* WORK REQUEST *
From the entries that follow, gather each line holding the word "Open".

* EXCERPTED DATA *
------------------------
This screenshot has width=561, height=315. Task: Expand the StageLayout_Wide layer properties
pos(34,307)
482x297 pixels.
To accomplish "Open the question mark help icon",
------------------------
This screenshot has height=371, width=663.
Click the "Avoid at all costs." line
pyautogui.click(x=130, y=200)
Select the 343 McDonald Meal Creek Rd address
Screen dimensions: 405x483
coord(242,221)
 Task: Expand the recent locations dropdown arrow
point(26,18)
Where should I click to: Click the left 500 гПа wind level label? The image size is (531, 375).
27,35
------------------------
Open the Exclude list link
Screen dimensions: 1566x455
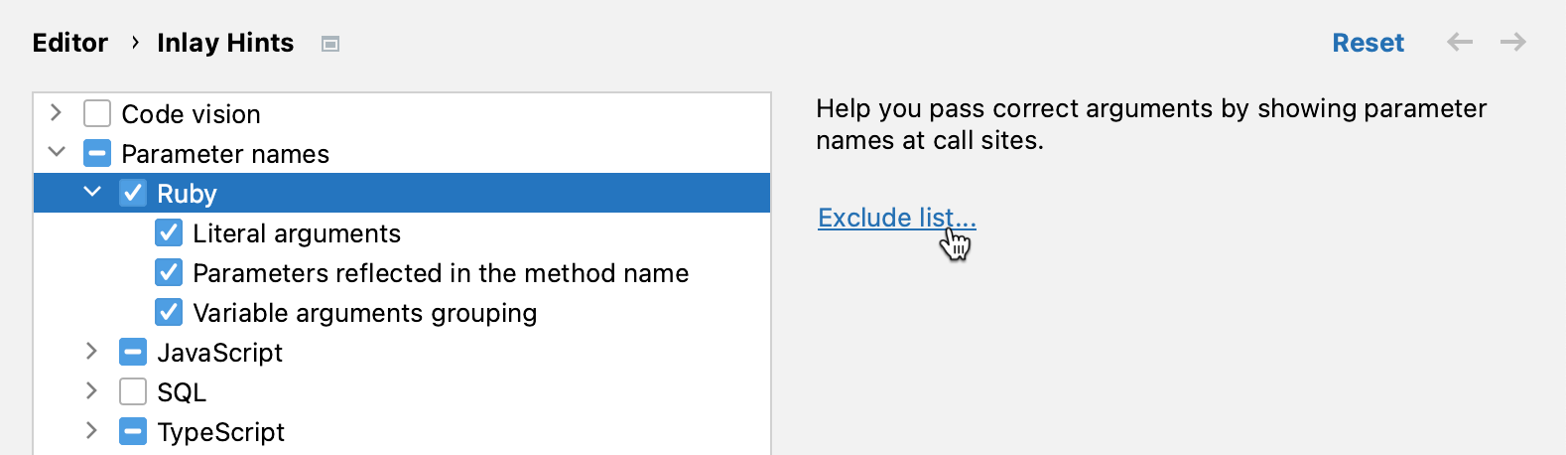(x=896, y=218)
------------------------
* REPLY *
To accomplish "Open the question mark help icon",
Open the Exclude list link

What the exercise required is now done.